= Sheldon Gosline =

American Egyptologist

Sheldon Lee Gosline is an American Egyptologist who has extensively studied the ancient civilizations of the Far East. He is noted for proposing the existence of a developing literate civilization in southern China dating to the second millennium BCE.

==Biography==
Sheldon Lee Gosline began his professional education at the University of Pennsylvania, where he received a B.A. degrees in Oriental Studies and Art History in 1985. He later continued his studies at the University of Cambridge, where he received a B.A. degree 1988 and was awarded an M.A. degree in Oriental Studies in 1993.
He interrupted his stay at Cambridge to study at the University of Chicago, receiving an M.A. degree in Egyptology and Near Eastern Archaeology in 1992.
After Cambridge he studied at University of Wisconsin-Madison. He received his Ph.D. in 2013 from University College London, where he researched at the Wellcome Trust Centre for the History of Medicine and the UCL Centre for the History of Medicine. His thesis concerned the intersection of business and medicine.

==Career==
Gosline is owner of Shangri-La Publications Art Design and Shangrila Gifts based in Warren Center, PA.

Gosline has taught at Northeast Normal University, Changchun, China; and at UW-Madison. He was at Northeast Normal University through 2004.
In 2011, he moved to London to pursue a Ph.D. in the history of medicine, at University College London. Once he completed the degree, he returned to China to research the writing of the country's minority groups. He was first a visiting professor at Minzu University of China and Tsinghua University, both in Beijing. Since 2015, he has taught medical humanities at Peking University. He is a member of several professional associations.

He states that he has become proficient in or conversant with nine contemporary or ancient languages.

==Lost civilization theory==
IN 2013 Gosline was shown some inscriptions found in Guangxi province and considered that several were based on the Indus script and Persian cuneiform. On a field trip to the area where they were found in 2014 he discovered what he considered evidence of further inscriptions made up of large rocks regularly spaced and what he called "a man-made platform of megalithic construction" and something that "appeared to be a carved chair or throne". Sitting on it he "sensed a harmony and that I was in the midst of an ancient time calculating device". He returned to what he called an "observatory complex" with caver including royal burials in June 2014 with a group of researchers who examined the site and stated that "We confirmed most of the things I'd found as potential alignments, and we confirmed that there was artifact evidence in the area that showed human occupation." He reported this in a talk to the New York Explorers Club later that year, saying that he believed he had found an unknown civilization.

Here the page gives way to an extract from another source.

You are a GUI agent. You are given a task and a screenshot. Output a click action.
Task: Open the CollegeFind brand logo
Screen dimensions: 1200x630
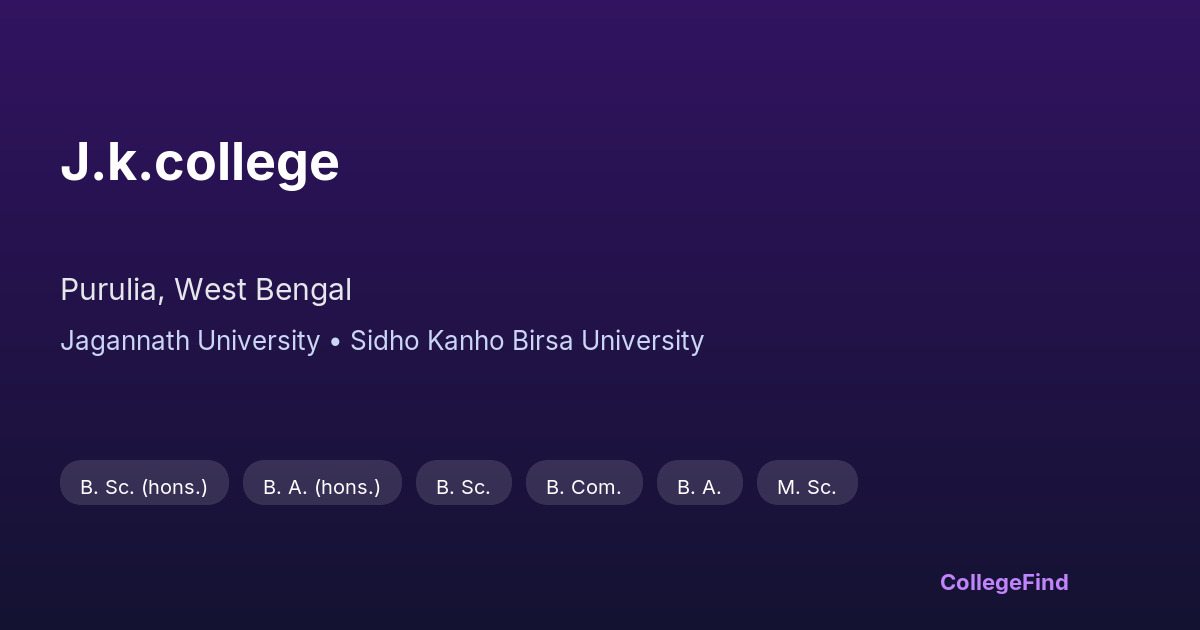pos(1004,582)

Reports from Chinese researchers who accompanied him were less positive. Dr. Ye Xiaohong reported that "Two suspected cave tombs are not man-made," "No artificial traces were found on the huge stone in the suspected artificial remains, neither the suspected structures for observation nor the suspected ancient topographic maps" and that what Gosline had interpreted as ancient writing on some rocks "were certainly produced by natural force". The Chinese researchers also surveyed the alignments that Gosline thought related to the chair (which they agreed was a natural water-created formation) and concluded that the stone could not have been used as part of an observatory.

Another Chinese researcher who was part of Gosline's group stated that "Gosline proclaimed that he had found several megalithic sites including observatories, palaces, and ancient cave tombs，petro-glyphs and even plan maps at Gansang, Nadou, and Bupeng in Pingguo county, Guangxi". The conclusion was that "We have not found any artificial remains, artifacts, and occupation layer both at Nadou and Bupeng sites" and that most of the "scratches, the petro-glyphs and plan maps on the rocks called by Gosline, are natural" with a few that might be artificial and needed microscopic examination. However they did believe that the "Gansang site might have worked as an important settlement in Youjiang River Reach." Commenting on the engraved stones reported by Gosline, they commented that they seemed too new, that they were too intact with "the whole texts just fit to the sizes of the planks", that they lacked an archaeological context and that there were too few repetitions of characters.

Gosline's observation that the newly discovered inscriptions seemed to include Persian cuneiform is unproven as of 2016.